In one word: timing.
With the demise of the neo-Marxian theories in the late Seventies and the rise of neoclassical economics in the early Eighties, a new course for economics had begun. The new models appeared to be incredibly on-point, elegant, and mathematically intriguing – aside from being politically appealing, as the Reagan and Thatcher governments might suggest.
In particular, Robert Barro, a staunch neoclassical economist, praised these last two aspects of the new economic models in his 1989 paper New Classicals and Keynesians, or the Good Guys and the Bad Guys. His theory of the Real Business Cycle (RBC), developed from the works of Ed Prescott and Finn Kydland, seemed to explain what heterodox economics (as well as the Keynesian one) failed to grasp – the economic upheaval of the Seventies.
Thus, were one to criticize the RBC or the economics policies of the UK and the US, they would be put a big, fat label saying “terrorist” on their forehead. There really seemed to be no alternative. In the Eighties there wasn’t much evidence that said new theories didn’t work. Trickle-down economics might’ve been a sham, yet President Reagan and Prime Minister Margaret Thatcher both led their respective countries to an era of apparent grandeur. The empires of the new technology were set for glory.

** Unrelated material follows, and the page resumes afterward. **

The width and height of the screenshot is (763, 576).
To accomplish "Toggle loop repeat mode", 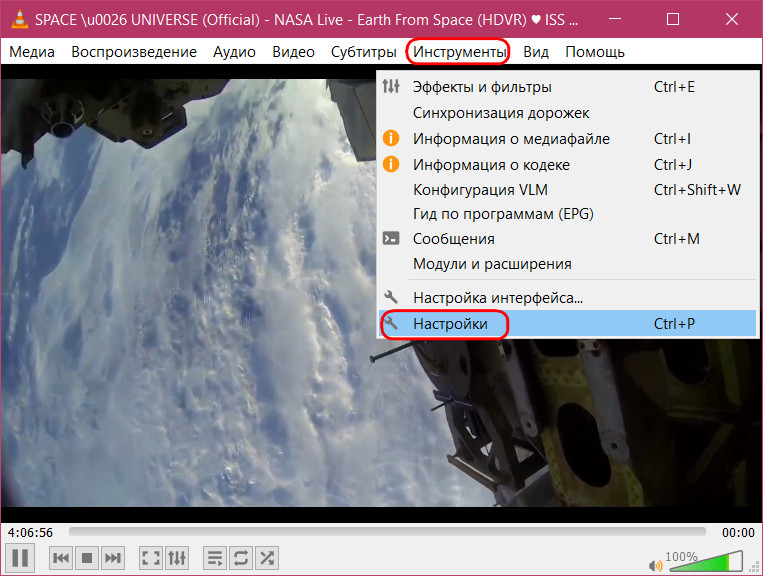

When glory experienced its boom, at the turn of the new century, the bust was but behind the corner. New economics started to crumble under its own weight, as it struggled to conjugate the real and the financial sectors, with the latter growing exponentially. A breakdown was soon bound to happen; yet were one again to criticize the neoclassical instances or, say, the Clinton administration, once again they would be shown the way to the closest psych ward.
This is neither speaking in hindsight, nor apologizing for heterodox economics, let alone neo-Marxian theories. History and common sense would prove much more efficient were they applied correctly – and new economists did neither. Their models were both timeless (despite their pretense of stochasticity and dynamism) and so mathematically sophisticated they managed to go beyond reality itself, creating a world of their own – that of the perfect markets and the economic übermensch, who may not be infallible, but whose fallibility hides behind his rationality, capable of evening positive and negative assumptions alike.
How, then, to pursue a path closer to the real world, full of externalities and where human assumption can be irrational or, more simply put, plain wrong? For starters, it would be good if the academe accepted other points of view, and if policy-makers applied them. Economics, after all, is a science created by the people and for the people, and as such it bears all its vices. To assume any given economic theory could frame reality in the truest manner is like a fool’s walk in a fools’ parade. In other words, it’s a dream droplet in a sea of utopias.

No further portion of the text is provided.